The course of the argument is easily followed; there are no real difficulties in the transition from one paragraph to another. Everything becomes plain, once it is borne in mind that the writer has the tract of Judas before him, and that he is writing under the name of Peter, throwing himself back (e.g. at iii.1) into the position of the apostle as a prophet and defender of the authentic faith. The latter feature is characteristic and unique. Here we find a second-century author who writes under the name of Peter, modestly employing the apostle's name in order to discredit views which, he felt certain, were unapostolic. The Greek style is totally unlike that of First Peter; so is the tone of the manifesto. And the differences of language cannot be explained by the supposition that Peter used two different amanuenses or dictated the two letters roughly to different secretaries. Second Peter stands by itself, in its florid, Hellenistic vein. The discrepancies of language and thought are too well-marked to allow of both homilies coming from the same author. The author of Second Peter has First Peter before him, as well as the tract of Judas; but he writes with much less ease and lucidity. His object is to controvert the dangerous teachers of his age, and he does so by appealing to the prestige of St. Peter as the representative of the primitive, orthodox faith. The literary device was recognized in these days. It was a development of the method which allowed an historian to compose speeches for characters in his narrative, and an author evidently felt no scruples about adopting this literary device in order to win a hearing for counsels which he felt to be both timely and inspired.

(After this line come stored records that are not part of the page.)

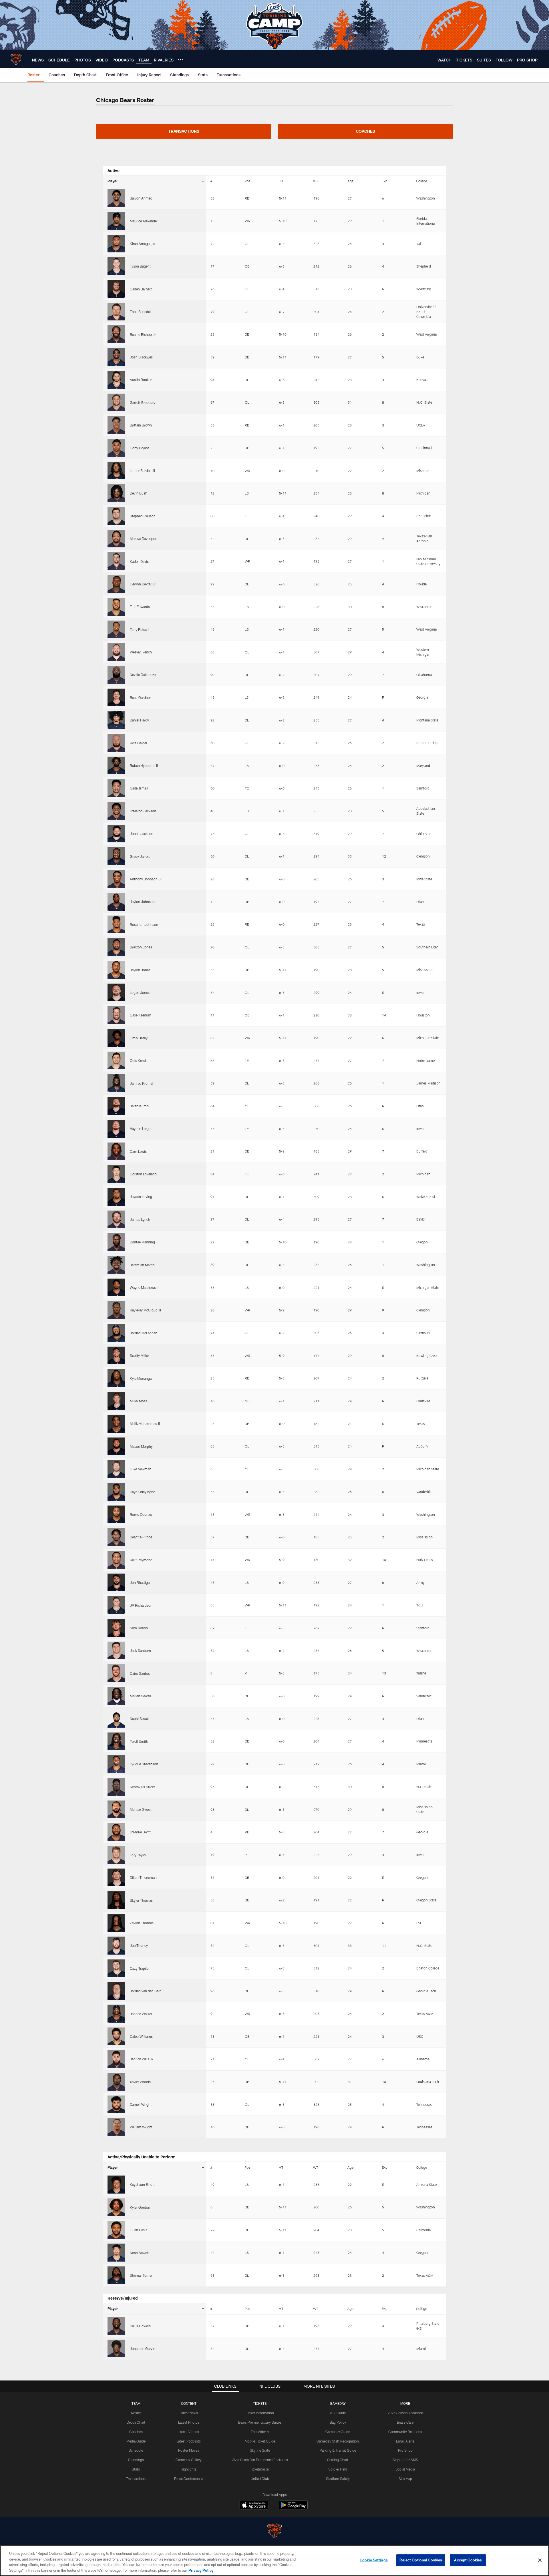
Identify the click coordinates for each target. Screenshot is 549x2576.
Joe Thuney (139, 1945)
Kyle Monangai (141, 1378)
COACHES (365, 131)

The real author of any such work had to keep himself altogether out of sight, and its entry upon circulation had to be surrounded with a certain mystery, in order that the strangeness of its appearance at a more or less considerable interval after the putative author's death might be concealed.'  Hence, the origin of the manifesto is obscure. One or two scattered echoes of its phraseology are heard in the literature of the second century, as for example in a letter written by the churches of Lyons and Vienne in Gaul, during the reign of Marcus Aurelius, and in a treatise written about the same time by Theophilus, the bishop of Antioch; but the first time it is definitely mentioned is by Origen, who admits that there are doubts about it,' i.e. about its title to be in the canon. In the next century Eusebius of Caesarea declares that of all the writings under the name of Peter he recognizes only one epistle as genuine,' i.e. First Peter. As for the current Second epistle, it has not come down to us as canonical, though it has been studied along with the rest of the scriptures, since it has seemed useful to many people' (he means, to Origen and others). One reason why so many denied the genuineness of the Second epistle was, as Jerome allowed, its disagreement in style with the First. No N.T. writing won so limited and hesitating a recognition. So far as its connexions with the other Christian literature of the early. church go, they prove no more than that it must be later than the tract of Judas, which it incorporates freely, and earlier than the reign of Marcus Aurelius. Possibly, like the tract of Judas, it emanated from some circle in the Egyptian church; but all theories that attempt to link it to a definite community are sheer guess-work.
 Dr. V. H. Stanton, Journal of Theological Studies, ii. 19.